▶ **ABOUT THIS TASK**
Transcribe the text about Charles William Wentworth Fitzwilliam between "Charles William Wentworth" and "inaugural year (1831–2).", inclusive.

[[ PROVIDED PASSAGE, beginning ]]

Charles William Wentworth Fitzwilliam, 5th Earl Fitzwilliam in the peerage of Ireland and 3rd Earl Fitzwilliam in the peerage of Great Britain, (4 May 1786 – 4 October 1857) was a British nobleman and politician. He was president three times of the Royal Statistical Society in 1838–1840, 1847–1849, and 1853–1855; and president of the British Association for the Advancement of Science in its inaugural year (1831–2).

==Early life==
He was born on 4 May 1786 as the only son of William Fitzwilliam, 4th Earl Fitzwilliam, who served as Lord President of the Council and Lord Lieutenant of Ireland, and his first wife, Lady Charlotte Ponsonby (daughter of William Ponsonby, 2nd Earl of Bessborough). After his mother's death in 1822, his father married the Hon. Louisa, Baroness Ponsonby (daughter of Richard Molesworth, 3rd Viscount Molesworth and widow of William Ponsonby, 1st Baron Ponsonby), in 1823, however, she died soon after in February 1824. (Note: From his father's second marriage, he had five step-siblings: John Ponsonby, 1st Viscount Ponsonby (a diplomat), Hon. Sir William Ponsonby (a Maj.-Gen. in the Army who was killed at the Battle of Waterloo), Richard Ponsonby (Bishop of Killaloe and Kilfenora, Derry, Derry and Raphoe), George Ponsonby (MP and Junior Lord of the Treasury), and Mary (wife of Prime Minister Charles Grey, 2nd Earl Grey).)

[[ PROVIDED PASSAGE, end ]]
[[ RECORDS PROVIDED, beginning ]]

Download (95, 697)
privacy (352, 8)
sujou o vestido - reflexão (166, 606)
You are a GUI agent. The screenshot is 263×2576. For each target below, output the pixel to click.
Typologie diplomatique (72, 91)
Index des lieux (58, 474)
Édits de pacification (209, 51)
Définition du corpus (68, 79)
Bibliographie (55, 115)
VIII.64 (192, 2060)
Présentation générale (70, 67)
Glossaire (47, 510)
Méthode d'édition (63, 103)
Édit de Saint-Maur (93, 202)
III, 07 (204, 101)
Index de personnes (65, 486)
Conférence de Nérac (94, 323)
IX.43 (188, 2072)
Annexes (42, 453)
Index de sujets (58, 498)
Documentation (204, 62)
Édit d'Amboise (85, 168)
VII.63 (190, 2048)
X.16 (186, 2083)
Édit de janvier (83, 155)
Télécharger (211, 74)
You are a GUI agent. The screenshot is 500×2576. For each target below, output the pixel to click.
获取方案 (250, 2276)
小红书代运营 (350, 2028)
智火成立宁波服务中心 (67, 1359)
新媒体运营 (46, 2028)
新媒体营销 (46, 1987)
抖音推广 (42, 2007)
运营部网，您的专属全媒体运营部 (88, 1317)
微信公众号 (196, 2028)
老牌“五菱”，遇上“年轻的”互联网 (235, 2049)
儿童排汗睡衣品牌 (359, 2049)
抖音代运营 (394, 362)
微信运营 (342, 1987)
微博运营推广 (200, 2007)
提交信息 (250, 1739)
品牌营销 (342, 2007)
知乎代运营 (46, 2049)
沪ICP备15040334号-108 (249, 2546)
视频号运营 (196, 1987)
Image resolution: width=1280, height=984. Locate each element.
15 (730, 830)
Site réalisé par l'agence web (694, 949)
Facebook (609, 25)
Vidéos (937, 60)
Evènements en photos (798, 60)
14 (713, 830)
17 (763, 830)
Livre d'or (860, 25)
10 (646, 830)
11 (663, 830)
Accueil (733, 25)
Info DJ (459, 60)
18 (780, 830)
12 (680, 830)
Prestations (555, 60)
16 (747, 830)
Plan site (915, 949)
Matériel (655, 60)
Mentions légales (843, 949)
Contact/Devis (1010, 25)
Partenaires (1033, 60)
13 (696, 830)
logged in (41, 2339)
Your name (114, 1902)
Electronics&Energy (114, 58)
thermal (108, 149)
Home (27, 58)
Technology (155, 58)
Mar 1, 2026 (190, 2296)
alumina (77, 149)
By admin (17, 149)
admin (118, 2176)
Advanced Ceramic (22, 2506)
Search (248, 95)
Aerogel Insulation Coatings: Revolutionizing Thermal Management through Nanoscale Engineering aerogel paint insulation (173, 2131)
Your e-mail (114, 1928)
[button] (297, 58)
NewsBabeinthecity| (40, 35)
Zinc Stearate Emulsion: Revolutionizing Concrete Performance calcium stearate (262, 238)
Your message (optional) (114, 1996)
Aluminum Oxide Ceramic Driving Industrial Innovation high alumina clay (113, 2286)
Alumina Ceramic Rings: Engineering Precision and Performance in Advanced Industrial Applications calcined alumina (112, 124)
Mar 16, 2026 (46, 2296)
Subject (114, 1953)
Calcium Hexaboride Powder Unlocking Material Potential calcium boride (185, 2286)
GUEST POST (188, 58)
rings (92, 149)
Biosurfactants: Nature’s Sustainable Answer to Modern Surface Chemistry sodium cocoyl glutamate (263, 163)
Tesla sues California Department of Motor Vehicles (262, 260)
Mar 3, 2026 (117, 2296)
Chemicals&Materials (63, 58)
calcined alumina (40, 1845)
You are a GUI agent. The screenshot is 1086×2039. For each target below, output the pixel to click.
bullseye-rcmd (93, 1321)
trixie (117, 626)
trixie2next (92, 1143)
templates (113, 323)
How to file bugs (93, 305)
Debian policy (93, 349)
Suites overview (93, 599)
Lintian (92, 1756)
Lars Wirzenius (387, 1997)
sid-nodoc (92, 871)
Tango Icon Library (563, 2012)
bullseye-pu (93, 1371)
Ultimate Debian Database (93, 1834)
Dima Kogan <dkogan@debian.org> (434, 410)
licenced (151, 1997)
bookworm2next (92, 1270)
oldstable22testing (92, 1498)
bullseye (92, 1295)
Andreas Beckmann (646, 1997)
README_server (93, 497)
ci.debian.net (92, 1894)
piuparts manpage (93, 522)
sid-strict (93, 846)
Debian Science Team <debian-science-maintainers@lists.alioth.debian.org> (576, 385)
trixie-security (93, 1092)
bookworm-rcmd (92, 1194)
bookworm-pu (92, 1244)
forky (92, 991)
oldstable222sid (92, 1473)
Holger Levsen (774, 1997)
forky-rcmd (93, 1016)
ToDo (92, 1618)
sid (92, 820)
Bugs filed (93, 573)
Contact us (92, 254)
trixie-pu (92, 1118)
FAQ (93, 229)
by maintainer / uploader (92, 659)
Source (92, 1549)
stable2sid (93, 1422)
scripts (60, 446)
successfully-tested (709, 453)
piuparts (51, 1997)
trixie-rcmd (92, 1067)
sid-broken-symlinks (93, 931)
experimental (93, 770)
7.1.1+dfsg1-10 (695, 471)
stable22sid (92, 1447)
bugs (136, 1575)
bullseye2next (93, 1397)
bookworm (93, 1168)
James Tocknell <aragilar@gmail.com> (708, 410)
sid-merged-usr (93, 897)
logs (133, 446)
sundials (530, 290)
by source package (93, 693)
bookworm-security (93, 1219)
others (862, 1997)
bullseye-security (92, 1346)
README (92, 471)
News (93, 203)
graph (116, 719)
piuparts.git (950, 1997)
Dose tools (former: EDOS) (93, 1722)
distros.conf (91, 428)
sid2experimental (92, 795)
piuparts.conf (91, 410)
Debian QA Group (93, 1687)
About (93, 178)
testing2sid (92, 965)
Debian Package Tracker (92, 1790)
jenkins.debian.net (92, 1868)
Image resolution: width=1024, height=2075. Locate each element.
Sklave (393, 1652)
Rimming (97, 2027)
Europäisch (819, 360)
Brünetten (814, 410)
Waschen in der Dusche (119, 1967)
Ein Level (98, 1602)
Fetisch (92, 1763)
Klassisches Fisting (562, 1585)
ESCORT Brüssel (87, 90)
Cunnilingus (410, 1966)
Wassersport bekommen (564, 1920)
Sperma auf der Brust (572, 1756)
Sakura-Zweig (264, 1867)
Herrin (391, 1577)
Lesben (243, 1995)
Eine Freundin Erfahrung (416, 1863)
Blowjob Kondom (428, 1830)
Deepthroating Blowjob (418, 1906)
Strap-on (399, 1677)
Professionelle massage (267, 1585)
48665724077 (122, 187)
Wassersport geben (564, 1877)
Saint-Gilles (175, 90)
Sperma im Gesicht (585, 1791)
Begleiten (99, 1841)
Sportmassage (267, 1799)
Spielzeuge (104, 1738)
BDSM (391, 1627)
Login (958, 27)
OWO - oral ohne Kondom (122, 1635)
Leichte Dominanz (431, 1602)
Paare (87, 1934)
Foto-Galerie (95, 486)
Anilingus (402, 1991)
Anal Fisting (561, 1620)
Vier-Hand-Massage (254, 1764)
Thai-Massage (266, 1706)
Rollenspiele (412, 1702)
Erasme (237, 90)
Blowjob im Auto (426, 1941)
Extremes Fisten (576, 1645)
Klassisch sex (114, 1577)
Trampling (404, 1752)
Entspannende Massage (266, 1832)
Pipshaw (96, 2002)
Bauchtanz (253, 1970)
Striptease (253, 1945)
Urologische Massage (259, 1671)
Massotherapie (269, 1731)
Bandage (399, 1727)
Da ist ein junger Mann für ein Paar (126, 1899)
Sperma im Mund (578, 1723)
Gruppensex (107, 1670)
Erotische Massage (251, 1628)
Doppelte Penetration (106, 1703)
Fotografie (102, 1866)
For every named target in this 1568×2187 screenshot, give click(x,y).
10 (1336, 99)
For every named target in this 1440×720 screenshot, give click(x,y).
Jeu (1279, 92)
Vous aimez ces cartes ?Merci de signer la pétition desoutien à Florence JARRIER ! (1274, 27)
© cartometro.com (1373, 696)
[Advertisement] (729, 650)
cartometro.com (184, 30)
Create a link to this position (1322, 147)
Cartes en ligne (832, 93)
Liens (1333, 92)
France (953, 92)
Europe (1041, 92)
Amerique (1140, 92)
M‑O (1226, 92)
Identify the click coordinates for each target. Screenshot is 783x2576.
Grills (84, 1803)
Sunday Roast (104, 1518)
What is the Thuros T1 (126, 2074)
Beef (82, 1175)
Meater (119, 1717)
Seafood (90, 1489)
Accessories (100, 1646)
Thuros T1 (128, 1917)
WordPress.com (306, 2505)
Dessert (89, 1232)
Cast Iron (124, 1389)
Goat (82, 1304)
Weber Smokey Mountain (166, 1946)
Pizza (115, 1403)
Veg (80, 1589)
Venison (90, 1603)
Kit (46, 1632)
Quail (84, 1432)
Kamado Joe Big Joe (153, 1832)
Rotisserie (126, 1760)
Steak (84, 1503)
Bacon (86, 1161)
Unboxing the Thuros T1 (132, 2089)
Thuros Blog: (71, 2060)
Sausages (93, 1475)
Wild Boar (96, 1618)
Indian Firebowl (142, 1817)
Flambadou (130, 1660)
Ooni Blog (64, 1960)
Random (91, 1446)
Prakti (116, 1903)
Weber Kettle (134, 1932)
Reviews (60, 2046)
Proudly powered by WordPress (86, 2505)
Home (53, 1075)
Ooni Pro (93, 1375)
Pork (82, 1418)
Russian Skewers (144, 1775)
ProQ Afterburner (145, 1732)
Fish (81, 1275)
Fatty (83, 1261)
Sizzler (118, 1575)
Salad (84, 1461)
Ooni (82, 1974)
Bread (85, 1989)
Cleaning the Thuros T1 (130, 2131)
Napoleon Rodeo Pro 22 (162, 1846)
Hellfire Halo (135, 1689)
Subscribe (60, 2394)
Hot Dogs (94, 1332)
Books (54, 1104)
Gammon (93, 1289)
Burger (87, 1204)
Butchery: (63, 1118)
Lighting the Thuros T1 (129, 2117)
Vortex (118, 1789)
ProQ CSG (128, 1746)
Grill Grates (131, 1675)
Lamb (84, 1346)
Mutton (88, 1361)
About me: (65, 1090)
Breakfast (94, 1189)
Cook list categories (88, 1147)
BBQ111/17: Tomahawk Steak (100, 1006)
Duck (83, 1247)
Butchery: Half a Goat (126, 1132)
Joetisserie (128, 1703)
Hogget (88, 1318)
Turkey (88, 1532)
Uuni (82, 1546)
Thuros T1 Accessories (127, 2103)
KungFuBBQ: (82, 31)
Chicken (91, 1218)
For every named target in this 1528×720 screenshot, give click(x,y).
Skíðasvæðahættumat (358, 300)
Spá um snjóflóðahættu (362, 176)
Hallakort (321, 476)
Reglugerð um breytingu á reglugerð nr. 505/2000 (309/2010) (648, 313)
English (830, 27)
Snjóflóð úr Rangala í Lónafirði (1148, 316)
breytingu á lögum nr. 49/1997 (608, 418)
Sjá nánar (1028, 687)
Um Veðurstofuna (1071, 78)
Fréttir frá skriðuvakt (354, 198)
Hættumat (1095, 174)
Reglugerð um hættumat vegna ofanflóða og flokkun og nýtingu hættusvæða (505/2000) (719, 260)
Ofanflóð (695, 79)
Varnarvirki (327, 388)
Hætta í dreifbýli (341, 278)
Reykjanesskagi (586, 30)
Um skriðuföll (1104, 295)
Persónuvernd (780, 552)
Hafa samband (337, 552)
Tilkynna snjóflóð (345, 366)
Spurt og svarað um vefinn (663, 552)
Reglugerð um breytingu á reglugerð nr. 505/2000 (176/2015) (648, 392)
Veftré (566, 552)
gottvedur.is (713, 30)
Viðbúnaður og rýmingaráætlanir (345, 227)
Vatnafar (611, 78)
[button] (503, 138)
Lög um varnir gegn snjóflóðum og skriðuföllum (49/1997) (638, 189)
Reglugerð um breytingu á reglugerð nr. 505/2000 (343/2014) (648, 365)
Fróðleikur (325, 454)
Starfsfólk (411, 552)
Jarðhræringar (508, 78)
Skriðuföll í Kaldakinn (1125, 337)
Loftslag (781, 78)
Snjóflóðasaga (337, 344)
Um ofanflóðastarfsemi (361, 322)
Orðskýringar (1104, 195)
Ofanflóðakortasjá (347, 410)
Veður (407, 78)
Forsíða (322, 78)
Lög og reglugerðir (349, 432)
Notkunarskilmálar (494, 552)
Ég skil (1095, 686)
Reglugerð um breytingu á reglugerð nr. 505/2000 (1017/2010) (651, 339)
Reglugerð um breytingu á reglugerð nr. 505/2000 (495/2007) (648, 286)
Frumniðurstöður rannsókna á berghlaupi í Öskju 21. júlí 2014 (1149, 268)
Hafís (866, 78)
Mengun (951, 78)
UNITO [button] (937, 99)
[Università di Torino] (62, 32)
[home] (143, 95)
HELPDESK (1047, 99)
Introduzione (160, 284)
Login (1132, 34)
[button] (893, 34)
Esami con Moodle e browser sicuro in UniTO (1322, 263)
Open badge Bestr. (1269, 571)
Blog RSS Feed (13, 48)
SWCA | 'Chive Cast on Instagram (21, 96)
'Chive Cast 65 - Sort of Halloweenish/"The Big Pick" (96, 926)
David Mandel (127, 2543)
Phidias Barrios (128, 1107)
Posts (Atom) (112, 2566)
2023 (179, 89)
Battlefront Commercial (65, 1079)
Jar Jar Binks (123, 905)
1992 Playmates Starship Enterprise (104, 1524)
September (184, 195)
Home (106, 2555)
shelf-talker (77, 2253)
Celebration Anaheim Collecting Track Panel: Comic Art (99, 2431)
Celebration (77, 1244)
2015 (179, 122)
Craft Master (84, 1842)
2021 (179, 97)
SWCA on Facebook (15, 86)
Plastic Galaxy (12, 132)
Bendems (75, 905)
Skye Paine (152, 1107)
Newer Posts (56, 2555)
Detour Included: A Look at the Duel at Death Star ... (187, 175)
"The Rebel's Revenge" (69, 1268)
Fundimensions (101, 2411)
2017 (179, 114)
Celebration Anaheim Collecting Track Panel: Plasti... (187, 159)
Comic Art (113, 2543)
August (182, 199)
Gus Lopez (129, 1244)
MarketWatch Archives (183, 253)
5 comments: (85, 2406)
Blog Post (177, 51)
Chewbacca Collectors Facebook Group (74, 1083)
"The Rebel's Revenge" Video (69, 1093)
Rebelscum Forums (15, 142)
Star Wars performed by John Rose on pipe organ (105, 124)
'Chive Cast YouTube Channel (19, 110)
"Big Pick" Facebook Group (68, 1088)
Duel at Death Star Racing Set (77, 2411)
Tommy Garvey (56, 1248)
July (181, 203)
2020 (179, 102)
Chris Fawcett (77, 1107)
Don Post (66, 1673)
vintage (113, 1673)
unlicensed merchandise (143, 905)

[[ RECORDS PROVIDED, end ]]

▶ **REPLY TO THE EXERCISE**
Charles William Wentworth Fitzwilliam, 5th Earl Fitzwilliam in the peerage of Ireland and 3rd Earl Fitzwilliam in the peerage of Great Britain, (4 May 1786 – 4 October 1857) was a British nobleman and politician. He was president three times of the Royal Statistical Society in 1838–1840, 1847–1849, and 1853–1855; and president of the British Association for the Advancement of Science in its inaugural year (1831–2).